TRY IT:
Beneath this instruction is a listing. Transcribe from it only the stretch from the line with "Where should I click to: Open the Simulation" through the line with "Open the 沉默的荣耀 VIP banner", both end lines included, exactly as written.
──────── EXCERPTED DATA
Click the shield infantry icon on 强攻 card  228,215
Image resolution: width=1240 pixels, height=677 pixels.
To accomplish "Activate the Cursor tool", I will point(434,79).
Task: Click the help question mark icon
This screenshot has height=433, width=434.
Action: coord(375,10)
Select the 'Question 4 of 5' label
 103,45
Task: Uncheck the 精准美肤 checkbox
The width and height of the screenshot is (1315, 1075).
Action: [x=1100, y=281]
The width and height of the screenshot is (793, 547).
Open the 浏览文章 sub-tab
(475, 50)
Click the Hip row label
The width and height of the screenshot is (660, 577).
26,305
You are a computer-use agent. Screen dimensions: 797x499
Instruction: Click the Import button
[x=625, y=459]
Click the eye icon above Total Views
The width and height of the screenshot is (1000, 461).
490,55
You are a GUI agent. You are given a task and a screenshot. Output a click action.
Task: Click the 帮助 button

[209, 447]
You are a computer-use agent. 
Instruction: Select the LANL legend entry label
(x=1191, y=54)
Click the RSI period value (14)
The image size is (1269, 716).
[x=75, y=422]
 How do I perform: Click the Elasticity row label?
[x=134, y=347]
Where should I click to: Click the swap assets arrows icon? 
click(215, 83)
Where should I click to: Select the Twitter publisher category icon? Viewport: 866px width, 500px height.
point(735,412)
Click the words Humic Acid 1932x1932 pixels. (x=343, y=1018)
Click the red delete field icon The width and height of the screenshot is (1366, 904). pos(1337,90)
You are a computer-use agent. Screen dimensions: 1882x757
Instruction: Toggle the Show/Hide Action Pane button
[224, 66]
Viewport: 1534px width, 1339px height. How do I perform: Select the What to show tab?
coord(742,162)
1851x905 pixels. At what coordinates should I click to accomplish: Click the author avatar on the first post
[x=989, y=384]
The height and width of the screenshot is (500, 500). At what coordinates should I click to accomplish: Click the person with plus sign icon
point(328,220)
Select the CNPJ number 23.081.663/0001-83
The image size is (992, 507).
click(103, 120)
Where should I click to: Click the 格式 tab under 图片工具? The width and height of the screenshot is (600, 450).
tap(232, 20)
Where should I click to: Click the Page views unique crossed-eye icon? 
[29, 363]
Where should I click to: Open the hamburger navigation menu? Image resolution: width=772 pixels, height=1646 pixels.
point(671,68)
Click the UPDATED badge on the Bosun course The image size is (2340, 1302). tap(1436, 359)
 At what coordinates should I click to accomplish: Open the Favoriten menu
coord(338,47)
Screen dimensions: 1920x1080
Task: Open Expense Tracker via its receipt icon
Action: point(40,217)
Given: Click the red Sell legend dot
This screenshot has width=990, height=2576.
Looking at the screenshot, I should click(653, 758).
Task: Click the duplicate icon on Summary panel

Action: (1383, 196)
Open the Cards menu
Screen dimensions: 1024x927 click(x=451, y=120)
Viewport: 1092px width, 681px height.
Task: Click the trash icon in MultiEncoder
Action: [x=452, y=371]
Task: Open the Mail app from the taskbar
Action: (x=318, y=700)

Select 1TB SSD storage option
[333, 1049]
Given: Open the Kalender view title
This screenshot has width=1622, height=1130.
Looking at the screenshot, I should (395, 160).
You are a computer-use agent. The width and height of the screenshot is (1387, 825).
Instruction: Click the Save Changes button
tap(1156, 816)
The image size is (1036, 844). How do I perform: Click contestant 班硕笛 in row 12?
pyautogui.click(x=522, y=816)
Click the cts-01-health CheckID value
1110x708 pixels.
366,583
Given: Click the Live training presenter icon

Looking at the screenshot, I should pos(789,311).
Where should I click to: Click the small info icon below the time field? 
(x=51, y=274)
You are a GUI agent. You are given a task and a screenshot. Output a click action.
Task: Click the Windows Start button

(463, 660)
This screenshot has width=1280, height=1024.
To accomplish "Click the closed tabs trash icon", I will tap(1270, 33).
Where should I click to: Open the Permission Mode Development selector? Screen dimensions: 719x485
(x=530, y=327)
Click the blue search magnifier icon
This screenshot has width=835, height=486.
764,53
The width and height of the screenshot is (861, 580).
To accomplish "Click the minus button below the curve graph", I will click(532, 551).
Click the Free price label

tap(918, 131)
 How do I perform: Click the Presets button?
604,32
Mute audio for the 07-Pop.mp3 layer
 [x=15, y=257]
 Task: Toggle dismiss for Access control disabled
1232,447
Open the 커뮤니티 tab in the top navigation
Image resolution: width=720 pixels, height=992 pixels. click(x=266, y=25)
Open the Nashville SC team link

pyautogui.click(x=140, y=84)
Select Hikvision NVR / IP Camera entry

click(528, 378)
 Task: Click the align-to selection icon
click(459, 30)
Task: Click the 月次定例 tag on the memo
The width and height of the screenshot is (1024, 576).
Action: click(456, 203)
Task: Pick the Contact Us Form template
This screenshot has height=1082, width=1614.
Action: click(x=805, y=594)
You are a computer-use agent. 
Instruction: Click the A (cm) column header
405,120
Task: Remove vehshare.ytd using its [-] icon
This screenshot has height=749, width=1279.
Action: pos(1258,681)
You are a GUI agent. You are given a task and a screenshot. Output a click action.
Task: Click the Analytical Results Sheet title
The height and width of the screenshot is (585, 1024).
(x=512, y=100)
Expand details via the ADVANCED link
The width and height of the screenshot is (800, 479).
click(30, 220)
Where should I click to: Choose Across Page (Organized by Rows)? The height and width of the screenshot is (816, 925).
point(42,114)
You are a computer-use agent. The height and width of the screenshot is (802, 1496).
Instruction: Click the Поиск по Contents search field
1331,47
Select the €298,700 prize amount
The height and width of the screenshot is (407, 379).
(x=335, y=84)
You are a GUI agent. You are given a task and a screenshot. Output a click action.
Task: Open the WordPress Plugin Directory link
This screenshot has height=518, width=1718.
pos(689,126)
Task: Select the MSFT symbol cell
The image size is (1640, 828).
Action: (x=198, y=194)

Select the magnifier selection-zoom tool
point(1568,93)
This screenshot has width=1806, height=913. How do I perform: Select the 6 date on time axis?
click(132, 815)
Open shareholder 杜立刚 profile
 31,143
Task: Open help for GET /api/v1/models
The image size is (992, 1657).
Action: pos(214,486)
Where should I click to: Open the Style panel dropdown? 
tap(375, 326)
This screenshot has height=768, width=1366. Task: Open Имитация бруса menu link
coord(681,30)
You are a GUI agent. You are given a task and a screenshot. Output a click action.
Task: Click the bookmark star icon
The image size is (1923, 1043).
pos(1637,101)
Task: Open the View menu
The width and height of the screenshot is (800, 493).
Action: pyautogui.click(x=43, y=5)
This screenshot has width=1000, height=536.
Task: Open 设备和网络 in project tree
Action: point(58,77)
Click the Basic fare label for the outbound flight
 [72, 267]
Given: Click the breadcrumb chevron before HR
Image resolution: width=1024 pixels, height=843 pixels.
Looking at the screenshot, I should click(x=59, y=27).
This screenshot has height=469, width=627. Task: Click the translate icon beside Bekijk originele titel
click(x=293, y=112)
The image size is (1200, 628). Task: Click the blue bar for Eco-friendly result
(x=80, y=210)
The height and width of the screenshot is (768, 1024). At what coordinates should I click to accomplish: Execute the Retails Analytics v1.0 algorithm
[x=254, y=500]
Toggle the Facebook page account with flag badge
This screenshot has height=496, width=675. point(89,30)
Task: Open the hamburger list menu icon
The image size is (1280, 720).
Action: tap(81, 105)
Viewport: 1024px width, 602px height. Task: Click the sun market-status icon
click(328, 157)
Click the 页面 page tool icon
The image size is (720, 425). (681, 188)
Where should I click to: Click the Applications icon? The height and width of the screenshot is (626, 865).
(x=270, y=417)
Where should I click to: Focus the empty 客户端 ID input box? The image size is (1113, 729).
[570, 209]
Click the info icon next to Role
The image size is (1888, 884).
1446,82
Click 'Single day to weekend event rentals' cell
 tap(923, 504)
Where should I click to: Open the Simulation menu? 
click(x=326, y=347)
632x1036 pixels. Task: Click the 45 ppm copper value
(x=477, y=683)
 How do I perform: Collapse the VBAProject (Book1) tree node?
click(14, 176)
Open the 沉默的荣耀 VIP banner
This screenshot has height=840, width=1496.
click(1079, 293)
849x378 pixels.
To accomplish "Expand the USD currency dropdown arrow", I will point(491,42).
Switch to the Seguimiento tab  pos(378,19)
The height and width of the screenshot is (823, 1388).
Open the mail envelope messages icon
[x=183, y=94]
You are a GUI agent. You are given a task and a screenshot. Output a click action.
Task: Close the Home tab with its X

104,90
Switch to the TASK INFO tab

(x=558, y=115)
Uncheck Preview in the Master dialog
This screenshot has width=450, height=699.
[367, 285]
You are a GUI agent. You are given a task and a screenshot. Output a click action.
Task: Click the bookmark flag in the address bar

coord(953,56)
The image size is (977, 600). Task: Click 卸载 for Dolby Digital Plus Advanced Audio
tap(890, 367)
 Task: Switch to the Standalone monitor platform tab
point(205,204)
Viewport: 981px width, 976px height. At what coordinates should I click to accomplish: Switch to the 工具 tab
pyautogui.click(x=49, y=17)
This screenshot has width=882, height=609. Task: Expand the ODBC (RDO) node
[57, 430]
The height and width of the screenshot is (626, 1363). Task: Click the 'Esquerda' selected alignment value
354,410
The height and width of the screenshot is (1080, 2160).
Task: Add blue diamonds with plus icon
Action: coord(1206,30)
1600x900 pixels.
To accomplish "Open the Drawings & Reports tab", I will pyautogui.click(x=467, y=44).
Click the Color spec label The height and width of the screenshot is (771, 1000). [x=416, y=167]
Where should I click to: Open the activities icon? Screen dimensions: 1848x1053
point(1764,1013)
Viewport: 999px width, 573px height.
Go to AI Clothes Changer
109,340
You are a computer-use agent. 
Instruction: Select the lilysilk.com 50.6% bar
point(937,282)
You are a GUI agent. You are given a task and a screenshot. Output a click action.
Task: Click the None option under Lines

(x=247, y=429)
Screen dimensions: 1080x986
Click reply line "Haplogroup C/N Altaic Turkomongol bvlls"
────────────────
FINAL ANSWER:
Where should I click to: Open the Simulation menu? 
click(x=326, y=347)
632x1036 pixels. Task: Click the 45 ppm copper value
(x=477, y=683)
 How do I perform: Collapse the VBAProject (Book1) tree node?
click(14, 176)
Open the 沉默的荣耀 VIP banner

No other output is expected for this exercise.